• _Document extract_
┌──
Page 34 of Titan


  Here, for the first time, I met John D. Rockefeller, a very pleasant, gentlemanly, unassuming man, but slow in his deliberations and particular as possible at every point of negotiation. Being a little vexed one day at my objection to some clause he desired in the contract which was being drawn, he said in a sarcastic tone: “Mr. Dodd, do you often act for both sides in a case?” I said, “Not often, Mr. Rockefeller, but I am always ready to do so when both sides want an honest lawyer.” This seemed to amuse him and we soon brought the matter to a settlement.25

  When Rockefeller hired him in 1879, Dodd held out, not for more money or titles but for assurances of his integrity. Taking a relatively small salary (it would never exceed $25,000 a year), he resisted Rockefeller’s plea that he take Standard Oil stock, arguing that this might compromise his legal judgment, and he never became a Standard director for that reason. He also emphasized that he would never alter his settled views on the injustice of railroad rebates. To all these conditions, Rockefeller assented breezily—perhaps too breezily. As will be seen, he spent years fooling Dodd about Standard Oil’s relations with the railroads, to the point that one must conclude that Dodd fairly asked to be duped and suspended all skepticism. After being hired by Rockefeller, Dodd was ostracized by many former clients along Oil Creek. To these critics, he shrugged and said, “Well, as the ministers say when they get a call to a higher salary, it seems to be the Lord’s will.” 26 Rockefeller bestowed this encomium on Dodd: “A more just man never lived. . . . He was a lovable, loyal man.”27 In many antitrust hearings, Rockefeller looked to the redoubtable Dodd and awaited his nod of approval before answering questions.

  Dodd was a wizard at contriving forms that obeyed the letter but circumvented the spirit of the law. As the Keith-Chester-Vilas travesty became known, Dodd studied new organizational structures that might allow Standard to expand business while maintaining centralized control. That the major directors lived in separate cities—mostly Cleveland, New York, Pittsburgh, Philadelphia, and Baltimore—was impeding finely meshed coordination. Dodd came up with a sudden brainstorm as to how to meld intrastate firms into an interstate giant. The first step was to set up a separate Standard Oil company in each state in which it had major interests. As a result, Standard Oil of New York was formed on August 1, 1882, with William Rockefeller as president; four days later, John became president of the new Standard Oil of New Jersey. This stratagem was designed to prevent each state from taxing Standard Oil property located outside the state. Dodd realized that separate companies required separate boards of directors and considered how to prevent a fragmentation of power. The answer, he explained, was that “you could have a common name, a common office, and a common management by means of a common executive committee. The stock could in effect be made common by placing the corporate stock in the hands of Trustees who shall issue certificates of interest in the Trust estate, which certificates will be entitled to their due proportions of the various stock dividends.”28 As Dodd noted, this elaborate stock swap would create a union not of corporations but of stockholders, ensuring that the companies could behave in concert without running afoul of the law.
└──
• _Information shown_
┌──
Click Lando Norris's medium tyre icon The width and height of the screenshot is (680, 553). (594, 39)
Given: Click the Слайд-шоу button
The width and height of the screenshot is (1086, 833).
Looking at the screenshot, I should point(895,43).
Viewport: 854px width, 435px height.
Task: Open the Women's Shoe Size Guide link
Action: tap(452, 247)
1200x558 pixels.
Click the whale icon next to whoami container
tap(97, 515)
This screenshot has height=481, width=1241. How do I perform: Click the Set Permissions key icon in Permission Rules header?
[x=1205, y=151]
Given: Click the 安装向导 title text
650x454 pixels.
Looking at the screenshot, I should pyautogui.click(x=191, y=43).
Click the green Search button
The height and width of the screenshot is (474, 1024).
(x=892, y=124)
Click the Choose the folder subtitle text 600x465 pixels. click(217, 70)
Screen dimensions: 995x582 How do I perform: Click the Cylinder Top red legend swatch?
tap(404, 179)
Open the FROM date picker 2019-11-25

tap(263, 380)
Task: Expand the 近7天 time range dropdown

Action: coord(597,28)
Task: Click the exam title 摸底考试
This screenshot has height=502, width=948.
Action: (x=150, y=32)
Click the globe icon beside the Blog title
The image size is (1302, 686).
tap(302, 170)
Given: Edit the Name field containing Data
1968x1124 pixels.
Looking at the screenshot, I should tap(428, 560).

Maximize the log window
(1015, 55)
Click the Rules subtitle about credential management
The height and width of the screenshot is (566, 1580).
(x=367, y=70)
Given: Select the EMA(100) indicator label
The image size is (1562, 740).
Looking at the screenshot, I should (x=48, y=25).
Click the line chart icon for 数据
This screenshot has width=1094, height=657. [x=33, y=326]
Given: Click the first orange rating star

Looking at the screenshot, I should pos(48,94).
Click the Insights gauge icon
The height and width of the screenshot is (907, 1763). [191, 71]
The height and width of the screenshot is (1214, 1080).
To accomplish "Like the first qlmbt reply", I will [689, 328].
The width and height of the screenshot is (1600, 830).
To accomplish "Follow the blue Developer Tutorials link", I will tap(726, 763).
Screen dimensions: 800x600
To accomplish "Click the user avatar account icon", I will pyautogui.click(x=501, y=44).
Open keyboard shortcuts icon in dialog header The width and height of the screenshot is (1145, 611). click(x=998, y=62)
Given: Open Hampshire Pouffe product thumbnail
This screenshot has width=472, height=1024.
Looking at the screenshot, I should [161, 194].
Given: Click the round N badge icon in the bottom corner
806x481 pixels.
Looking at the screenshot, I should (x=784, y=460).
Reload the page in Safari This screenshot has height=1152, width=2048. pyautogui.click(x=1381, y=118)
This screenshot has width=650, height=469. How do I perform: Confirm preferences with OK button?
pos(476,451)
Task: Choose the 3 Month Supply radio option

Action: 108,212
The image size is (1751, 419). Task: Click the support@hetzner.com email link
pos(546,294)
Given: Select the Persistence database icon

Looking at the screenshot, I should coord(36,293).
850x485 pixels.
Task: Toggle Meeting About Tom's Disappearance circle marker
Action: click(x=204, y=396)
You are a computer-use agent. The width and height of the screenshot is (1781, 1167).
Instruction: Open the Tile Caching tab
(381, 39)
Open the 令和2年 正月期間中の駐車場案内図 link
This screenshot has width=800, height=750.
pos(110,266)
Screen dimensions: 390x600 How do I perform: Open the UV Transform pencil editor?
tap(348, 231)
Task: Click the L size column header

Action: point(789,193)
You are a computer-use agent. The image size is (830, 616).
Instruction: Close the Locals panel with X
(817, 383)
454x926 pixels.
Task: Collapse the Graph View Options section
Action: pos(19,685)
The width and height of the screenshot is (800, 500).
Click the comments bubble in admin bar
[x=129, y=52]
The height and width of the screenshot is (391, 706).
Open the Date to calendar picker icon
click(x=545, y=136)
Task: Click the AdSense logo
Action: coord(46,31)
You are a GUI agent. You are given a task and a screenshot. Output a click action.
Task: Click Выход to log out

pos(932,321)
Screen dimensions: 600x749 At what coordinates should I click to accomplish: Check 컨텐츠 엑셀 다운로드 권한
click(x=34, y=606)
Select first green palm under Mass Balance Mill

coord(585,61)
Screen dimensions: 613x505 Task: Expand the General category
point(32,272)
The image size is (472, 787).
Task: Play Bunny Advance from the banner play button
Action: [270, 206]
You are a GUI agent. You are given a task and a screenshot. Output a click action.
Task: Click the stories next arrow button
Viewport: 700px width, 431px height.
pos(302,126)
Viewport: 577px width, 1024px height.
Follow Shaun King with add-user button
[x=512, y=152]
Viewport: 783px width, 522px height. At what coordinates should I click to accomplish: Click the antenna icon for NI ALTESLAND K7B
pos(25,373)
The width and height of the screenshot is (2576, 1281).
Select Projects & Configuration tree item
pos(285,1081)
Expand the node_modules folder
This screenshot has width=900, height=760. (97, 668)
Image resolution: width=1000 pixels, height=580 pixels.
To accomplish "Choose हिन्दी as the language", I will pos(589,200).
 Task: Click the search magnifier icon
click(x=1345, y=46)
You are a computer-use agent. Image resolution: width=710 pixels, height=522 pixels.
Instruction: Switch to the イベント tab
└──
• _Job 1_
Please edit the records between the line holding "Maximize the log window" and the line holding "Looking at the screenshot, I should [161, 194].", inclusive: change "orange" to "yellow" and leave everything else as it is. Return only those lines.
• _Job 2_
Go on with the passage about Dodd and Standard Oil, starting after its last sentence.

• _Task answer 1_
Maximize the log window
(1015, 55)
Click the Rules subtitle about credential management
The height and width of the screenshot is (566, 1580).
(x=367, y=70)
Given: Select the EMA(100) indicator label
The image size is (1562, 740).
Looking at the screenshot, I should (x=48, y=25).
Click the line chart icon for 数据
This screenshot has width=1094, height=657. [x=33, y=326]
Given: Click the first yellow rating star

Looking at the screenshot, I should pos(48,94).
Click the Insights gauge icon
The height and width of the screenshot is (907, 1763). [191, 71]
The height and width of the screenshot is (1214, 1080).
To accomplish "Like the first qlmbt reply", I will [689, 328].
The width and height of the screenshot is (1600, 830).
To accomplish "Follow the blue Developer Tutorials link", I will tap(726, 763).
Screen dimensions: 800x600
To accomplish "Click the user avatar account icon", I will pyautogui.click(x=501, y=44).
Open keyboard shortcuts icon in dialog header The width and height of the screenshot is (1145, 611). click(x=998, y=62)
Given: Open Hampshire Pouffe product thumbnail
This screenshot has width=472, height=1024.
Looking at the screenshot, I should [161, 194].

• _Task answer 2_
  Dodd and Flagler drafted the new Standard Oil trust agreement, which was dated January 2, 1882. The public knew nothing of this contrivance that spawned a $70 million enterprise and controlled 90 percent of American refineries and pipelines until it emerged, accidentally, in antitrust hearings six years later. The agreement created a board of nine New York–based trustees— the group that assembled daily for lunch at 26 Broadway. Today, we would term it a holding company, but at the time it seemed an imaginary entity, lacking any real legal existence. It couldn’t make deals, sign contracts, or keep books, though it wielded infinite power. It received the stock of Standard of Ohio and forty other companies—twenty-six of them partially, fourteen fully owned—with the power to name their officers and directors. Among the shareholders, the distribution of power and wealth remained lopsided, with Rockefeller holding more than one-third of the trust certificates, a block worth $19 million. The five members of the Cleveland wing—John and William Rockefeller, Flagler, Payne, and Harkness—retained a commanding majority of shares and formed a pool within the top echelon to buy and sell jointly interests in other companies.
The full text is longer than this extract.